*Your objective*:
How many lines of the listing below contain "three"? State the number alone.

*Excerpted records*:

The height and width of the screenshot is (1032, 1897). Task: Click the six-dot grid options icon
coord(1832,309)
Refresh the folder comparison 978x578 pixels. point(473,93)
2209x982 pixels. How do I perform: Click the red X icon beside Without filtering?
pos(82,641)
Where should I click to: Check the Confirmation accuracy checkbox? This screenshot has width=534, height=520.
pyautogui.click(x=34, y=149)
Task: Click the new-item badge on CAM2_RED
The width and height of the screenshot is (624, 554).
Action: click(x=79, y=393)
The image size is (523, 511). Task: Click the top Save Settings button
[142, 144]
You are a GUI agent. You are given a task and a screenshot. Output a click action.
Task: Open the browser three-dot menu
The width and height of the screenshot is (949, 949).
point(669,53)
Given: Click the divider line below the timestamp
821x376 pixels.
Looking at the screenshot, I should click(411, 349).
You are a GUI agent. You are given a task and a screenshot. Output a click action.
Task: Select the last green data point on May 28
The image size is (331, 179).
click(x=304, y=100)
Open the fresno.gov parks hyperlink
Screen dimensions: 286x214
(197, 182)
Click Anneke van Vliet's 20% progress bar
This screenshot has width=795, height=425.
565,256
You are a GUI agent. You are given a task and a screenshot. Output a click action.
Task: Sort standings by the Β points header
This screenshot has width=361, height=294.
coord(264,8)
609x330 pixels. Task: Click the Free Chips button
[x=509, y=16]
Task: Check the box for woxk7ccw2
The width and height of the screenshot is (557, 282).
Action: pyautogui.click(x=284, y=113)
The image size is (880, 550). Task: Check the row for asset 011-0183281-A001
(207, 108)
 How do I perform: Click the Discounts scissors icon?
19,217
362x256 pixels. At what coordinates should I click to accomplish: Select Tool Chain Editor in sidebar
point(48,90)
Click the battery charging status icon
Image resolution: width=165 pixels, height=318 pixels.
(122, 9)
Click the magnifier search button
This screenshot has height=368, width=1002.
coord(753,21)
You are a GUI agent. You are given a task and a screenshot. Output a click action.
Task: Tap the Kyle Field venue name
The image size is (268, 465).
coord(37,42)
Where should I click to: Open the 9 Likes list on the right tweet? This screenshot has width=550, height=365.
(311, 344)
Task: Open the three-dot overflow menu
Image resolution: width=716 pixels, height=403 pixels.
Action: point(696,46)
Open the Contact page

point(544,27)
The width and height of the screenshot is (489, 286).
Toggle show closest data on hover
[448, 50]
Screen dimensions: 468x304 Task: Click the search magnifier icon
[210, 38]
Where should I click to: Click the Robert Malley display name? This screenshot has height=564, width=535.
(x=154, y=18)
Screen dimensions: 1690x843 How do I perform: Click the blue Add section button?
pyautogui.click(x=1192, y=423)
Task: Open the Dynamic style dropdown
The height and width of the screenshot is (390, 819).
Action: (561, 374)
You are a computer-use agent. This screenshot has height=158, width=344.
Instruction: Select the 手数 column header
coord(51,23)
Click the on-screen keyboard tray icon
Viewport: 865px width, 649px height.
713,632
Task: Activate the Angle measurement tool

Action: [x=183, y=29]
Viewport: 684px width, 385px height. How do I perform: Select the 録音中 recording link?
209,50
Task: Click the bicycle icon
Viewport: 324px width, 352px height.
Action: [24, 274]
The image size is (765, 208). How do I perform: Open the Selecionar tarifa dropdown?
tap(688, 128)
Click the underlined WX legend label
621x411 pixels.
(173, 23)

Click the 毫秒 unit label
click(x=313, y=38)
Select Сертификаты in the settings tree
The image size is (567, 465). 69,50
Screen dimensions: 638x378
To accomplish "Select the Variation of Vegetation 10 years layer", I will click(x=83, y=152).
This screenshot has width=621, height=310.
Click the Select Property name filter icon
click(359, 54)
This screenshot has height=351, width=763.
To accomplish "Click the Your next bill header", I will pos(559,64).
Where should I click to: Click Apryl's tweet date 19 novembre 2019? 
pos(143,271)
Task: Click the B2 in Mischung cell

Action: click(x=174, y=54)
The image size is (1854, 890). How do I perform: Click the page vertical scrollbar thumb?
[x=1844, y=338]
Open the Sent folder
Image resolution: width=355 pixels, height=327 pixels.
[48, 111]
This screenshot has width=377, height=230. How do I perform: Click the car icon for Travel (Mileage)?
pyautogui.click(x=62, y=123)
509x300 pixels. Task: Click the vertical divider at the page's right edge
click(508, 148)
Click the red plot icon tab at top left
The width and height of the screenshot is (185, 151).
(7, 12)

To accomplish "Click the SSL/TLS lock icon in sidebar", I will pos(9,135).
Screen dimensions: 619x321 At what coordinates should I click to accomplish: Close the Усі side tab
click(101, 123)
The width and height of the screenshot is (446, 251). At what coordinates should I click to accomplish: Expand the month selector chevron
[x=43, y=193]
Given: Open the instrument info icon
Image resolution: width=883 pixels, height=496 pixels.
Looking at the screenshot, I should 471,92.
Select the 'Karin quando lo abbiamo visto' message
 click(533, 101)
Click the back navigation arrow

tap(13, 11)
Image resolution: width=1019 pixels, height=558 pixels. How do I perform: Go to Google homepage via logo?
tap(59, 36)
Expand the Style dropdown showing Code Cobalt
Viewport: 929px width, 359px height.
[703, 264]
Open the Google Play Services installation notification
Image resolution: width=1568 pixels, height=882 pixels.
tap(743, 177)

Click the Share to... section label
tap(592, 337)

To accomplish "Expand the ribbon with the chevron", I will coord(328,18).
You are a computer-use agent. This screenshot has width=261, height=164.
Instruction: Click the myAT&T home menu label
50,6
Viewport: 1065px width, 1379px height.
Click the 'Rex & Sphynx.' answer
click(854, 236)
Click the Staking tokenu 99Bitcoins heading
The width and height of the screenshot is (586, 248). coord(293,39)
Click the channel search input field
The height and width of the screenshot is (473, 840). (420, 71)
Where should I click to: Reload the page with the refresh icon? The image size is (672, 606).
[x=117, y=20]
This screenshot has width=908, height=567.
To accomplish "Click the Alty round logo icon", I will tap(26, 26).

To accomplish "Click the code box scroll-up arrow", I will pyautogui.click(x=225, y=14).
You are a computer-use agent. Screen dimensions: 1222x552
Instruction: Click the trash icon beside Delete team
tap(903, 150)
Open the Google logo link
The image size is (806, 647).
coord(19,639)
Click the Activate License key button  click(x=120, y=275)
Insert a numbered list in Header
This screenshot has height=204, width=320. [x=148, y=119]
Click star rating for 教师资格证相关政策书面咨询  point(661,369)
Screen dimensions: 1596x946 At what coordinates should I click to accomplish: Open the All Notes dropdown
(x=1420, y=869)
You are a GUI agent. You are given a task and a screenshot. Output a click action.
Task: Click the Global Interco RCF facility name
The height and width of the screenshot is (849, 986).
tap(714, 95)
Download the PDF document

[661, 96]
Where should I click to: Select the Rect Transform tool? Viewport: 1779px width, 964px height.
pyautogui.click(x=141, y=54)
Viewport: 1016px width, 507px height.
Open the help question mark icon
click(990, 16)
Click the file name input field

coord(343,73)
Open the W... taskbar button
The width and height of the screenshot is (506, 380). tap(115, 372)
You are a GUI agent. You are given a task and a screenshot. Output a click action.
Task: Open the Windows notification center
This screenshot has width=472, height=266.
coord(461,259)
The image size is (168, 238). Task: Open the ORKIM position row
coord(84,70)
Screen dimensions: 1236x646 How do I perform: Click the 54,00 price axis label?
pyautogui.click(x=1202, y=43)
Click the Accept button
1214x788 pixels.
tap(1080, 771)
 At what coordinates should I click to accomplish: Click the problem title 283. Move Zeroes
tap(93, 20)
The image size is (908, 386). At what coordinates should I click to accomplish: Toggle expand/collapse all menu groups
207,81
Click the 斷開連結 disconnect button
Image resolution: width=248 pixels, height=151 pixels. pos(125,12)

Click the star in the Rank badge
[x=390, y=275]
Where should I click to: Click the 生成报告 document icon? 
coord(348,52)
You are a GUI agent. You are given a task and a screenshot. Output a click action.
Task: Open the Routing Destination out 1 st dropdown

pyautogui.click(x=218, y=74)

*Exercise answer*:
2